El escritor, uno de los más grandes de su tiempo en México, era también un político serio, había sido gobernador en Jalisco y ahora era secretario de Estado. Sus padres, unos humildes campesinos católicos, quizás no imaginaron nunca hasta dónde habría de encumbrarse ese hijo talentoso.
Estaba lleno de clasicismo. No escribía una línea literaria sin escuchar música clásica, de preferencia el Réquiem de Sebastián Faure. En especial se inspiraba en los pasajes más celestiales de esa música. Su espíritu entendía el mal, pero no quería ocuparse de ello como expresión de un infierno en la Tierra, más bien lo percibía y lo expresaba como algo difuso, enmascarado, incluso sutil. No lo negaba en sus escritos, pero prefería pensar en el paraíso y escribir como si la bondad pudiera prevalecer en el mundo a pesar de todo.
Y Blas Pascal (1623-1662) era suyo como un maestro querido. Si un pensador lo inspiraba, era el francés jansenista del siglo XVI, es decir, un católico disidente sin abandonar la Iglesia, casi un puritano, un creyente en la Gracia, quien sin embargo sabía de la lucha eterna entre el bien y el mal en el espíritu humano.
El Presidente, a pesar de la presión de esos días, se mantenía hierático como siempre. Veía directamente a los ojos tras sus gafas de cristal grueso utilizadas en su oficina. Él también usaba lentes, se los quitó y entregó su carta. Tenía preparado el discurso, breve, solidario en una circunstancia difícil en la cual se sentía rebasado, “no ser un estorbo”, se repitió una vez más en silencio.
Había imaginado algo ridículo: después de leer su carta, el Presidente —quien nunca se permitía esa clase de confianzas—, se levantaría de su escritorio, se encaminaría hacia él, quien de pie recibiría entonces un abrazo fraternal, enérgico, tal como era su carácter. Iba a ser la respuesta generosa a un acto desinteresado.

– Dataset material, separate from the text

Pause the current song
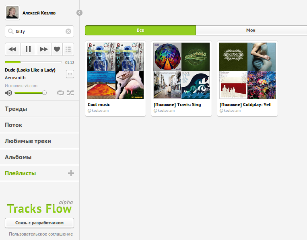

El Presidente Gustavo Díaz Ordaz (1911-1979) carraspeó un poco y después preguntó, seco y brutal: “¿Y usted cree, hijo de la chingada, que voy a aceptar su renuncia en estos momentos?”. Fuera de sí lanzó el papel hacia Agustín Yáñez (1904-1980), su secretario de Educación. Él no atinó a hacer nada, inmóvil, ni siquiera intentó agarrar su carta, hubiera querido levantarse y huir para calmar esa sensación interna equivalente a un vacío repentino, en lugar de eso permaneció en silencio, con la dignidad herida.
Agustín Yáñez siguió siendo secretario de Educación y compartió la responsabilidad oficial en la crisis del 68. Sin embargo, su papel político ya no interesa mucho, en cambio su literatura mantiene una grandeza reconocida y vigente. Su novela Al filo del agua, es parte de la trilogía mexicana excelsa del siglo XX, con Los de Abajo de Mariano Azuela (1873-1952) y Pedro Páramo, de Juan Rulfo (1917-1986).
Mientras el libro de Azuela es un fresco épico y cruel de la mortífera violencia revolucionaria y el de Rulfo, es como el murmullo simbólico de los muertos en el marco de esa gran conmoción, la obra maestra de Yáñez es el anuncio de la tormenta atisbada en un pueblo donde la religión mantiene el formalismo de sus rituales mientras su mundo está a punto de quebrarse en convulsiones y muerte.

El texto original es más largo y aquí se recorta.